The Financial Times reported that the Federal Reserve Board is studying how best to limit possible investor runs on bond funds, which it believes are a form of shadow banking. One solution being vetted involves the imposition of exit fees.

In a speech before the Conference of State Banking Supervisors, U.S. Comptroller of the Currency Thomas J. Curry urged state banking commissioners to make oversight of shadow banks a high priority.

Bloomberg reported that the Federal Home Loan Banks are voluntarily adopting a three-month moratorium on the admission of insurers owned by real estate investment trusts (“REITs”). The move follows Federal Housing Finance Agency concerns that the REITs’ use of captive insurers to gain access to FHLB financing is at the very least creating an impression of impropriety and at worse, creating instability.

Last Thursday, the National Credit Union Administration (“NCUA”) Board approved a proposed rule allowing qualified federal credit unions to securitize loans they have originated. The NCUA Board also approved a proposed rule which creates safe-harbor protection for certain securitized assets and protects investors in cases of conservatorship or liquidation. NCUA Press Release.

Across the Atlantic, Mark Carney, Governor of the Bank of England, listed the steps the Bank of England will take to reform that country’s shadow banking system. They include the implementation of standards to limit large exposures of traditional banks to shadow banks and making money market funds less susceptible to runs through minimum liquid asset requirements and by establishing the ability for funds to use temporary suspensions of withdrawals and redemptions in kind. To address the misalignment of incentives created by unsound securitization structures, the development of minimum margin requirements is also underway. View Mark Carney’s entire article here.

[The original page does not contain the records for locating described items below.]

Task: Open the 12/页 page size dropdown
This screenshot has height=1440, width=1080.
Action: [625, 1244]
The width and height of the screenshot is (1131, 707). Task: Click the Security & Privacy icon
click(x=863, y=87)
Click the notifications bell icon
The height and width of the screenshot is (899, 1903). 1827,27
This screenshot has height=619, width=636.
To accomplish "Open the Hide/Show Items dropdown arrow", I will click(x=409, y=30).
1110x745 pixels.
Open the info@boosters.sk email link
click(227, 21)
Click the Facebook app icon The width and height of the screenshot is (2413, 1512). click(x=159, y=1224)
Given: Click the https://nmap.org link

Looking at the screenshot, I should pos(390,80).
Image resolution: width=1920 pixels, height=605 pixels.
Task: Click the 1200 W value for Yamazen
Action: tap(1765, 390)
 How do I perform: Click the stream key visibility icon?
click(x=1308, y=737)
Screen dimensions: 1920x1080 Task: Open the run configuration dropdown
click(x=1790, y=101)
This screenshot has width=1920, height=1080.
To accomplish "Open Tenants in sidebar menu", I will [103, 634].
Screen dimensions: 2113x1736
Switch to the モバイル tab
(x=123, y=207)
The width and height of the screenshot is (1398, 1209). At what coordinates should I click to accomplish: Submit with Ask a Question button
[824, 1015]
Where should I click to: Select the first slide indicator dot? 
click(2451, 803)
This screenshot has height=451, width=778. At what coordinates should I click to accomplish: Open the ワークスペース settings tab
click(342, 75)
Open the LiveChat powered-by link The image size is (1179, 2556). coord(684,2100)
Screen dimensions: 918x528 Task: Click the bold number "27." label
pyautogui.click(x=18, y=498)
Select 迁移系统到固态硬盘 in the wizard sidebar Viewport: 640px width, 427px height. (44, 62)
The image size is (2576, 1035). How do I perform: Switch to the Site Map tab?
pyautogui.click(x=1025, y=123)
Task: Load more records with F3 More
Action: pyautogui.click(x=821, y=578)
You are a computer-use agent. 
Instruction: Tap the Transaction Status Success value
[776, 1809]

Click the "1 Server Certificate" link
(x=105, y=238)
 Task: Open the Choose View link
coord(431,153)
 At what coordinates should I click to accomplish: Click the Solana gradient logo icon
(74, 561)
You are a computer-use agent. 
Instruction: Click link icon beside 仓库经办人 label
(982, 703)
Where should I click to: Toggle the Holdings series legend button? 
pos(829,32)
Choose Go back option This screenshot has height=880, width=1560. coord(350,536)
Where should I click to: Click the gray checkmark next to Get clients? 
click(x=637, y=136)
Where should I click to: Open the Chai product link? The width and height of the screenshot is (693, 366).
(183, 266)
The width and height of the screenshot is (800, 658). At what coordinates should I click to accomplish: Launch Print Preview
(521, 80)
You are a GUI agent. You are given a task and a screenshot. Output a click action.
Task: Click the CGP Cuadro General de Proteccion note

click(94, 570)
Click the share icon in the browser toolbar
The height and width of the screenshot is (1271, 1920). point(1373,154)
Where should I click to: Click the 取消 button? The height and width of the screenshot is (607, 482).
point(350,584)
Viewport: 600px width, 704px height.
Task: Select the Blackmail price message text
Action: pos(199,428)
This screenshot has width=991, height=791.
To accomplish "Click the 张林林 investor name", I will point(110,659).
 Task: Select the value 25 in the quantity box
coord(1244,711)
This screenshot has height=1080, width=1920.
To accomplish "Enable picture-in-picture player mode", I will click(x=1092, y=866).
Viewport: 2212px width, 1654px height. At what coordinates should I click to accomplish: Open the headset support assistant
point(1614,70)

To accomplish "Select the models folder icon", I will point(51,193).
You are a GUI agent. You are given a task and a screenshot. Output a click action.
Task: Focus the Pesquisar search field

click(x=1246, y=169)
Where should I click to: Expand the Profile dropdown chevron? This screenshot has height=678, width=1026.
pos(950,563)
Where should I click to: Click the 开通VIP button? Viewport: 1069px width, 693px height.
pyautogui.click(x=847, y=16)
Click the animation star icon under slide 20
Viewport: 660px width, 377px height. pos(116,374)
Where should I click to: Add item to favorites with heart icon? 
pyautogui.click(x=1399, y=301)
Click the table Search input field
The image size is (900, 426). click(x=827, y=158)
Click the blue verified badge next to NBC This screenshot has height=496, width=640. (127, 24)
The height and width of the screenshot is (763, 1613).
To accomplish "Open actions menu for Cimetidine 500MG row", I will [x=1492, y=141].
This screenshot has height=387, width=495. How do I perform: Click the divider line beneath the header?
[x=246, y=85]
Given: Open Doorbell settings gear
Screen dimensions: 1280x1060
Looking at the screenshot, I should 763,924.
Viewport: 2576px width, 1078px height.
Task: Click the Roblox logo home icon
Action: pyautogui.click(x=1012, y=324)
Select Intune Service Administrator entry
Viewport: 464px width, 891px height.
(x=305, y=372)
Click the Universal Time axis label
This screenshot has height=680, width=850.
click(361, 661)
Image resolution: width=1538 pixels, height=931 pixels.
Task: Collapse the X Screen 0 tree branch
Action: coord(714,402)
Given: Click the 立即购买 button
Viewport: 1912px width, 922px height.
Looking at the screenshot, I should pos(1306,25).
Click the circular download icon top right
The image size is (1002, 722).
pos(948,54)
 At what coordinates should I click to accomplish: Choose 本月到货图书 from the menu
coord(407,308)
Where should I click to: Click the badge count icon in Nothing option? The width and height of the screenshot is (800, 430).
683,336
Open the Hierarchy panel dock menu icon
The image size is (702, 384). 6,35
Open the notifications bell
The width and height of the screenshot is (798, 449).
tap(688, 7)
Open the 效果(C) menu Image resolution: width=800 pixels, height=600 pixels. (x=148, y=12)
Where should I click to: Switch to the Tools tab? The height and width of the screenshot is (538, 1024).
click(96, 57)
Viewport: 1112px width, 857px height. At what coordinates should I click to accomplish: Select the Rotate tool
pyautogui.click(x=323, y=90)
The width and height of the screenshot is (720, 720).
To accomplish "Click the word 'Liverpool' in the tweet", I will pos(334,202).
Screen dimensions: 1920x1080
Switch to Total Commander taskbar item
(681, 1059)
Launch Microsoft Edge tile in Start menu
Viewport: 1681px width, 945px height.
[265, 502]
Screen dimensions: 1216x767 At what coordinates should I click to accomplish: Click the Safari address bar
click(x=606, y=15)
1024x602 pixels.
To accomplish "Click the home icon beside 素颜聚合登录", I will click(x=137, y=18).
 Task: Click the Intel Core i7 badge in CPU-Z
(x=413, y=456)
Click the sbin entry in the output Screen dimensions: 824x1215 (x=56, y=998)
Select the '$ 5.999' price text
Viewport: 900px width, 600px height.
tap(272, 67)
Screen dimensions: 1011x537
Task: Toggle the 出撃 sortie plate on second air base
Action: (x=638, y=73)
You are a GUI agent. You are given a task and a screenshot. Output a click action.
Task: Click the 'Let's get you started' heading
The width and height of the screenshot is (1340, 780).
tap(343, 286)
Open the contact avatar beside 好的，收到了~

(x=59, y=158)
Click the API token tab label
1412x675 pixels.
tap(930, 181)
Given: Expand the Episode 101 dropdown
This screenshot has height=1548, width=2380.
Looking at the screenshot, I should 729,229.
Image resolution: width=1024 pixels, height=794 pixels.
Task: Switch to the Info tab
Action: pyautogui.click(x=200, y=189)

And as noted last week, the Bank of England, in conjunction with the European Central Bank, issued a discussion paper on the development of a well-functioning securitization market. The discussion paper considers a range of options that authorities could support to revitalize the securitization market. These include developing high-level principles for “qualifying securitizations” and harmonizing securitization standards across the European Union.